### [Task brief]
Every line of the data below is to be written out again exactly.

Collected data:
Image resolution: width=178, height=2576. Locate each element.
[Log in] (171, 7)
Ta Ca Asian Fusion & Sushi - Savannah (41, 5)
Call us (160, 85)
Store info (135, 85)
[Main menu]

### [Output below]
Image resolution: width=178, height=2576. Locate each element.
[Log in] (171, 7)
Ta Ca Asian Fusion & Sushi - Savannah (41, 5)
Call us (160, 85)
Store info (135, 85)
[Main menu]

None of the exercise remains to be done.